Who We Are

TopSpin is a diverse group of professionals who have come together to support a group of exceptional nonprofits and young people.

The recipe is simple: we leverage our various business contacts, stage some blow out ping pong tournaments and industry gatherings and raise much needed loot and awareness!

We look forward to adding more nonprofits, additional cites and further growing the TopSpin community!

The Challenge

Many students from low-income communities are struggling. Essential programming is being cut, and students are entering high school unable to read at the appropriate grade level. As the world evolves toward a more technologically advanced future, Americans overall are losing competitive ground in S.T.E.M. (Science, Technology, Engineering, Mathematics).

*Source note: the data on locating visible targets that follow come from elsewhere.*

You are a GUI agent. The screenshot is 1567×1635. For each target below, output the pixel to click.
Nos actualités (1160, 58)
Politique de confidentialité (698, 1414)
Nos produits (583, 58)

Also while the dropout rate is steadily decreasing, its representation per ethnicity remains disproportionate—reaching as high as 46% in some communities.

Our Solution

At the heart of TopSpin is a belief in the power of community and a little friendly competition. And while there are individual winners of the ping pong competitions, we all win with our collective efforts in raising critical funds for some amazing nonprofits and their work in under-resourced communities.

The Facts

"The United States ranks 24th in math and science scores out of 33 countries that make the Organization for Economic Cooperation and Development. Moving up to 19th, so that the Average score matched the O.E.C.D. average, would add 1.7 percent to the nation's gross domestic product over the next 35 years. Which could lead to roughly 900 billion in higher government revenue."
(Lynch, Robert. "The Economic and Fiscal Consequences of Improving U.S. Educational Outcomes". Washington Center for Equitable Growth")

"Only one in 20 Americans age 25 - 34 surpassed the educational level of their parents. For the 20 wealthiest O.E.C.D. nations that average was one in four."
(Cohen, Patricia. "Closing Education Gap Will Lift Economy, a Study Finds.")

"Our highest poverty districts spend 15.6 percent less than our lowest poverty districts in state and local funds."